## Task to complete
Beginning at the line that contains "Screen dimensions: 1055x906" and ending at the last line of the records below, retype each line exactly and add nothing.

------ Material supplied ------

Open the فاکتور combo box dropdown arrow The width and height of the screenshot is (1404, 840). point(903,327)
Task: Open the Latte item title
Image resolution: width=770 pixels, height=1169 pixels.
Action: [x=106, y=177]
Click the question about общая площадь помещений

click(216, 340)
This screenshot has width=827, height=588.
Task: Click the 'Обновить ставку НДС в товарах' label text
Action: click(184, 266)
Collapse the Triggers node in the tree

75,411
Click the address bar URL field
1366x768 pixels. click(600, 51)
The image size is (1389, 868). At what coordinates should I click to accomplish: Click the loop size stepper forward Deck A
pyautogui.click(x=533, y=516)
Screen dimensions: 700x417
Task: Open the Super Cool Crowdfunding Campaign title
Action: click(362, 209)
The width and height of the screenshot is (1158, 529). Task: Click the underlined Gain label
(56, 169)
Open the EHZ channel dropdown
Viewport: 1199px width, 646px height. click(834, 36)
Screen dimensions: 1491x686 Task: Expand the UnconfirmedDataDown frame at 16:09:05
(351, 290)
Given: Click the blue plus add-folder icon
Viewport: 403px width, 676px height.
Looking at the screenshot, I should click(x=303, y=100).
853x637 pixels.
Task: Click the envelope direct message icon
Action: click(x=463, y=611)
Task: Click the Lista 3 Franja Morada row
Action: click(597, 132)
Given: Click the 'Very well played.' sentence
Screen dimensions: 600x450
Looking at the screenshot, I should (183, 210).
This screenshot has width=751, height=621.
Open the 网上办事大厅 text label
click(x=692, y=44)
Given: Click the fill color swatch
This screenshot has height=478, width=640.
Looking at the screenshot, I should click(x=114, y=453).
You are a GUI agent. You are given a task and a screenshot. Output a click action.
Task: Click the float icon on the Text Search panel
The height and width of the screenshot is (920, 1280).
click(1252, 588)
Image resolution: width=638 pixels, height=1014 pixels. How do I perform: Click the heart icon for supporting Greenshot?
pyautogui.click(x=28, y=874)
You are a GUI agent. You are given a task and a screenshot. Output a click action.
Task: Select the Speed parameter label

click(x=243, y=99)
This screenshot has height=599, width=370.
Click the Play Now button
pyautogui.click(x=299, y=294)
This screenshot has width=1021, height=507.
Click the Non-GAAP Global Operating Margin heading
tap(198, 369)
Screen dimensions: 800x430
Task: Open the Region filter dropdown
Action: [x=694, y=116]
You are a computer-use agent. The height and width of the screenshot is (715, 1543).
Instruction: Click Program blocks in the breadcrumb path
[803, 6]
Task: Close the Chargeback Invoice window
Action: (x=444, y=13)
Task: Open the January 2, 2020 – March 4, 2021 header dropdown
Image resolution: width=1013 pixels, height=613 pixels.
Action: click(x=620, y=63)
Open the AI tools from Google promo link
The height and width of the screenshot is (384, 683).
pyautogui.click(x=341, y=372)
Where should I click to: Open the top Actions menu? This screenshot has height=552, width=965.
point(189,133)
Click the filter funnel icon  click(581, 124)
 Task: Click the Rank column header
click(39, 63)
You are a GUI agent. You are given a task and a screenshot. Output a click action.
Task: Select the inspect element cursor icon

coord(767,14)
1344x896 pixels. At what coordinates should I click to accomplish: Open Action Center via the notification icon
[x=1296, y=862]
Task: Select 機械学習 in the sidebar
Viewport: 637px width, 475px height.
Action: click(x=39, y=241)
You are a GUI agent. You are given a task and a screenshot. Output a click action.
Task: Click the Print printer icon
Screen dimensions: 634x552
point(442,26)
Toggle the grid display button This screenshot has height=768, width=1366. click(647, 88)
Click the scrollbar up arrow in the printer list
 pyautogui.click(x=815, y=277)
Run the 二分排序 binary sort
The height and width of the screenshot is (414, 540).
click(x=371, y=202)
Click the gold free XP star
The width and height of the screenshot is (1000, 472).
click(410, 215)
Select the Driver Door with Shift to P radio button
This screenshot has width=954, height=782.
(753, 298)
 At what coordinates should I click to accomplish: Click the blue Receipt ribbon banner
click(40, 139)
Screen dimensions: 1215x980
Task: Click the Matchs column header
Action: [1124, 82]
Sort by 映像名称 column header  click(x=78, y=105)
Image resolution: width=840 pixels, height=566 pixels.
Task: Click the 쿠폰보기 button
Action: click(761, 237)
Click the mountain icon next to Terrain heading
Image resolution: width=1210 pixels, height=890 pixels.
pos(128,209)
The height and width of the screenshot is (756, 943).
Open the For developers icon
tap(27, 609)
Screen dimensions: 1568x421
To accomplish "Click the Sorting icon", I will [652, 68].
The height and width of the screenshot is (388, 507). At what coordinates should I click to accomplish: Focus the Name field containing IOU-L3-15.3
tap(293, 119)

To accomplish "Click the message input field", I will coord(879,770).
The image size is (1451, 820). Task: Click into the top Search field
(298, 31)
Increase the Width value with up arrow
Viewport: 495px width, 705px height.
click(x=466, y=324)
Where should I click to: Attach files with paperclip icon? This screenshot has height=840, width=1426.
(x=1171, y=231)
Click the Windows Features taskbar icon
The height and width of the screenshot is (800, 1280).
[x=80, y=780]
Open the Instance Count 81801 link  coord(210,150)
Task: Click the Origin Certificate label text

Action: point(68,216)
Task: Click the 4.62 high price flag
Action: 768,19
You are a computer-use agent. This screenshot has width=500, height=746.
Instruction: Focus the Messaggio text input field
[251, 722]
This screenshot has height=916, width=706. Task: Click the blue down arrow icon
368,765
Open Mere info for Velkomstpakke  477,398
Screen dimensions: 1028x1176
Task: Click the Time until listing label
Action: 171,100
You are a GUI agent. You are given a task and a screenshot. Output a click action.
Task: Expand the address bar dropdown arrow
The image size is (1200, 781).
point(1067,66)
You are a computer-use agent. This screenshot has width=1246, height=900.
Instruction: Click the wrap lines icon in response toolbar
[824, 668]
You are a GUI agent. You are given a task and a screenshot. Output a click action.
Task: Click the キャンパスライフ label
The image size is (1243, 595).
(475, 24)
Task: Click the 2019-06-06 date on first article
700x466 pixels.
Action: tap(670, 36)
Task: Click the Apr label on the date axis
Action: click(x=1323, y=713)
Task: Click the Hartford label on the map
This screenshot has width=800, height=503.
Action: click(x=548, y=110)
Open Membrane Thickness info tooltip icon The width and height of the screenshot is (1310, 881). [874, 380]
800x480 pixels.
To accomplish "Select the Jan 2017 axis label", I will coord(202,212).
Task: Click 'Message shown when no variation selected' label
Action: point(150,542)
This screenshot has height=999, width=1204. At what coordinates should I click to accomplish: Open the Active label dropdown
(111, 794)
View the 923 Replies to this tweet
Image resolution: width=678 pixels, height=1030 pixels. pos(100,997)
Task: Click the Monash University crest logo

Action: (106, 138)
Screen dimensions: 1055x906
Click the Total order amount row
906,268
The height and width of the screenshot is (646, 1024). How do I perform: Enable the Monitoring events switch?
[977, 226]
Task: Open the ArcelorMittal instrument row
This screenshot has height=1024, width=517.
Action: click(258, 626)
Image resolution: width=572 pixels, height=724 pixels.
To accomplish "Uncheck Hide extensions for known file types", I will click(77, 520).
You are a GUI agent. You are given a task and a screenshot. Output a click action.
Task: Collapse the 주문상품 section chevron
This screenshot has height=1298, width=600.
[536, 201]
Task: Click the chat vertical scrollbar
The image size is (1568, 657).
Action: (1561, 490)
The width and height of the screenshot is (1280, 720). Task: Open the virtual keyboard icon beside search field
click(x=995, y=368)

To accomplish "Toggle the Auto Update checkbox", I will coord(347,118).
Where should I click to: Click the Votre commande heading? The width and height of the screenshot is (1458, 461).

------

## Task answer
Screen dimensions: 1055x906
Click the Total order amount row
906,268
The height and width of the screenshot is (646, 1024). How do I perform: Enable the Monitoring events switch?
[977, 226]
Task: Open the ArcelorMittal instrument row
This screenshot has height=1024, width=517.
Action: click(258, 626)
Image resolution: width=572 pixels, height=724 pixels.
To accomplish "Uncheck Hide extensions for known file types", I will click(77, 520).
You are a GUI agent. You are given a task and a screenshot. Output a click action.
Task: Collapse the 주문상품 section chevron
This screenshot has height=1298, width=600.
[536, 201]
Task: Click the chat vertical scrollbar
The image size is (1568, 657).
Action: (1561, 490)
The width and height of the screenshot is (1280, 720). Task: Open the virtual keyboard icon beside search field
click(x=995, y=368)

To accomplish "Toggle the Auto Update checkbox", I will coord(347,118).
Where should I click to: Click the Votre commande heading? The width and height of the screenshot is (1458, 461).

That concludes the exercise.